Ночь (Мануйлов) - страница 17

Немка словно сошла с картинки или экрана военного фильма. Ей не хватало только портупеи и стека. Впрочем, пилотки с черепом тоже не было. То ли она вышла без нее, то ли потеряла, когда у крыльца случилась заварушка. И все равно это была самая настоящая эсэсовка, и лейтенант Репняков с изумлением взирал на нее, не веря собственным глазам: через столько времени после войны одеть на себя эсэсовскую форму да еще решиться куда-то ехать в этой форме, хотя бы и в английской зоне. Но удивлен был не он один.

— Вот это да-а, — произнес капитан-связист. — Вырядилась-то… Вот сука немецкая.

Немного погодя повернулся и немец. Если немке на вид было лет пятьдесят, то немец выглядел значительно моложе. Повернувшись, он прислонился спиной к железной двери гаража и отвернул голову в сторону. В его позе была покорность и ничего больше. В ее — презрение и вызов. Немец даже одет был по-домашнему: в короткие, до колен, штаны, шерстяные носки-гетры в полосочку, толстую куртку, ботинки на высокой шнуровке. Возможно, он служил шофером и телохранителем у этой немки: толстая шея и широкие плечи говорили о большой физической силе этого человека.

— Во бугай, мать его, — хрипло выругался сапер и снова потрогал свои вывороченные губы.

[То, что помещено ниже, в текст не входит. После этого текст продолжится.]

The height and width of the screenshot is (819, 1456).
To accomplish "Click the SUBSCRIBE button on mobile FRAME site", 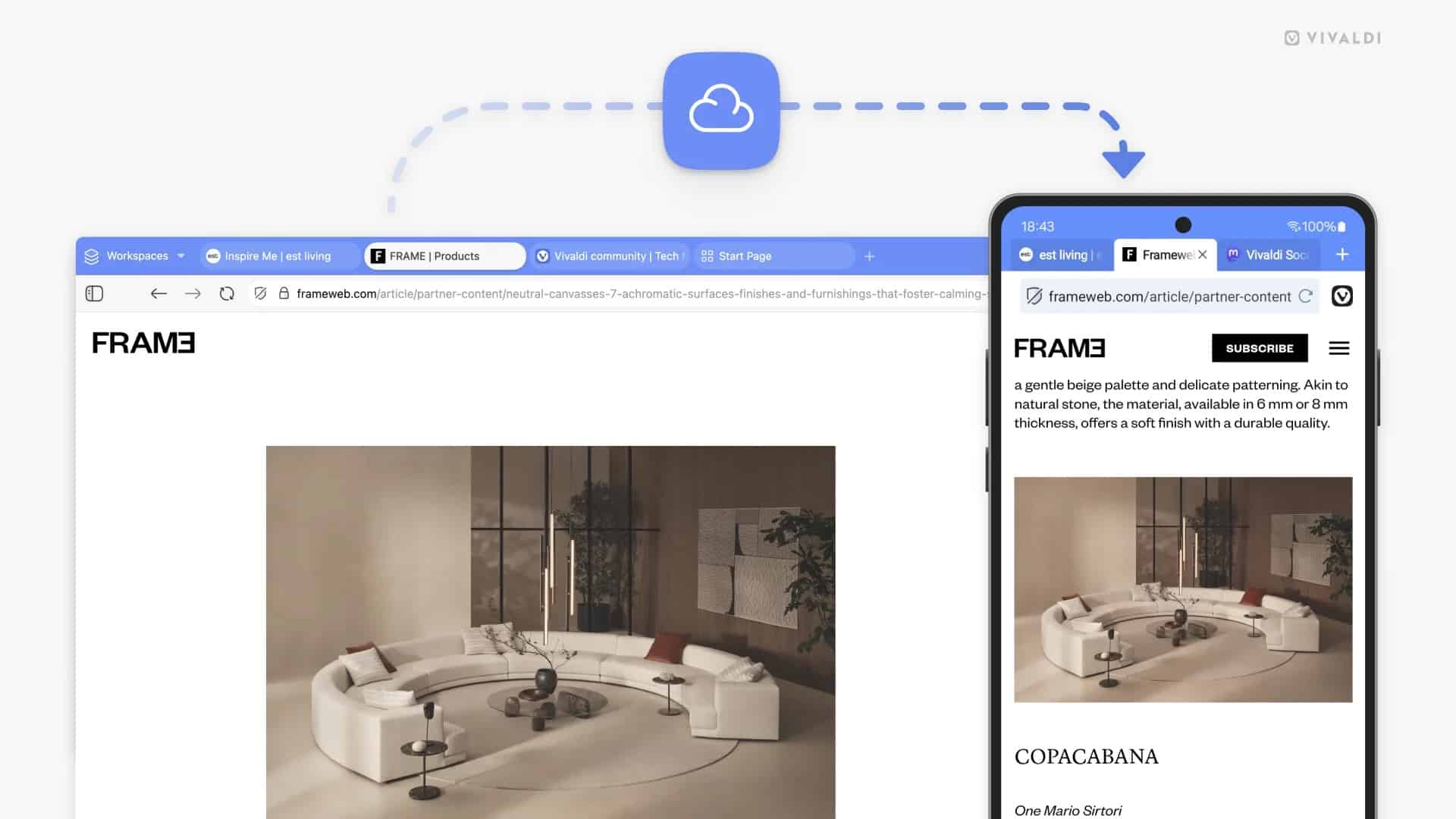I will pyautogui.click(x=1259, y=347).
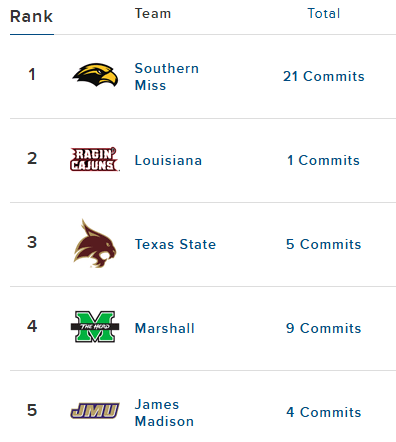Click the Texas State bobcat logo
The width and height of the screenshot is (396, 442).
coord(95,244)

— Да-а, если бы я его не прикладом, он бы тебе голову свернул. Это уж как пить дать, — насмешливо заметил связист.

— Ну так кто? — еще раз спросил старший лейтенант из особого отдела, ни к кому конкретно не обращаясь.

Никто не откликнулся на его вопрос, а лейтенант Репняков непроизвольно сделал полшага назад, за спину особиста и оттуда продолжал разглядывать немцев.

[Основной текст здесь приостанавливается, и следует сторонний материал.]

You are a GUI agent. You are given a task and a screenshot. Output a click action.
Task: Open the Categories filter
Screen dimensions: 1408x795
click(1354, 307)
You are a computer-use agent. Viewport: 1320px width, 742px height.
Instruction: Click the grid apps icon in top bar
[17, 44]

У железной двери гаража стояли два человека, странных и непонятных, из какого-то другого мира, мира несуществующего, выдуманного неизвестно кем и для чего. Но то что сейчас должно было произойти, представлялось еще более невероятным, похожим на розыгрыш, злую, жестокую шутку, в какие шутят иногда дети, не вполне отдающие отчет в своих действиях и последствиях, к которым эти действия могут привести. Лейтенант Репняков мог даже поклясться, что нечто подобное в его жизни уже случалось, даже ни раз, или, точнее говоря, он ни раз оказывался перед чертой, за которой начиналось что-то ужасное и непоправимое. Ну да, это всегда случалось в драках, когда ярость достигала предела и готова была перехлестнуть этот предел, но всякий раз утихала, коснувшись этого предела и увидев весь ужас непоправимого, невозможности возврата к прошлому, к настоящему, стоит лишь перешагнуть этот предел. В драках его школьных лет всегда негласно действовал закон: до первой крови из разбитого носа — и еще: лежачего не бьют. Здесь кровь уже была и немцы были лежачими. Они все подошли к черте, коснулись ее, дальше было нельзя, не по правилам.